++++ The records ++++

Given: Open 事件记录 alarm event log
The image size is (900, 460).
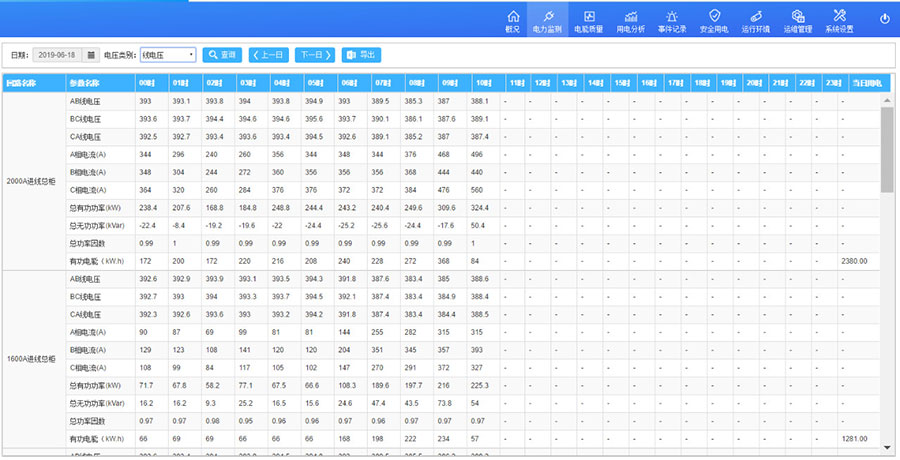Looking at the screenshot, I should coord(672,20).
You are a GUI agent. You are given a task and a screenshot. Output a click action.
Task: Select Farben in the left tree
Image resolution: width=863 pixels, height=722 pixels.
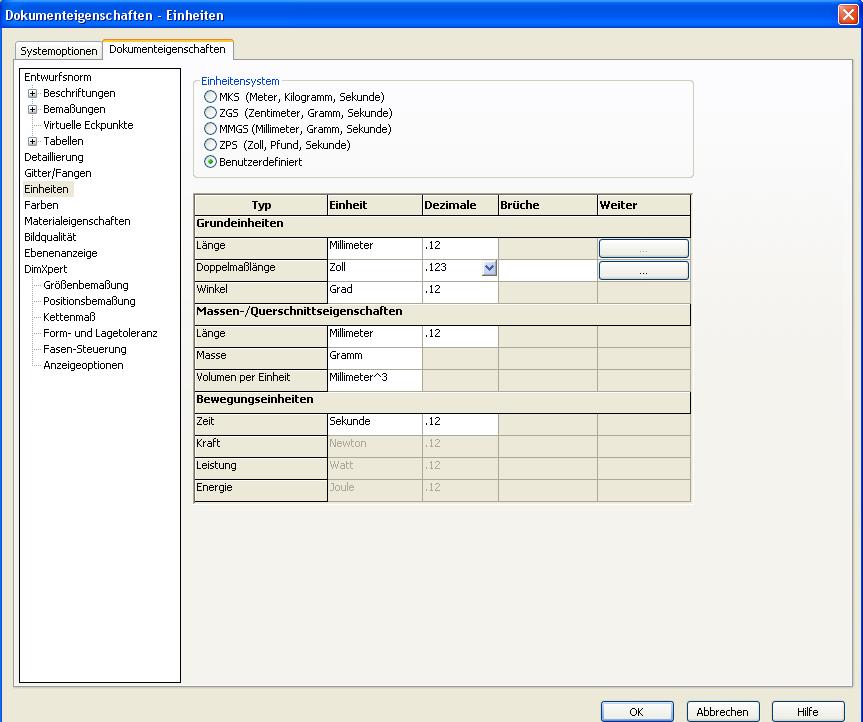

++++

### What you need to do
Reproduce the records above, replacing "click action" with "tap action" and leaving everything else unchanged. Omit the pictures from your answer.

### Exercise output
Given: Open 事件记录 alarm event log
The image size is (900, 460).
Looking at the screenshot, I should coord(672,20).
You are a GUI agent. You are given a task and a screenshot. Output a tap action.
Task: Select Farben in the left tree
Image resolution: width=863 pixels, height=722 pixels.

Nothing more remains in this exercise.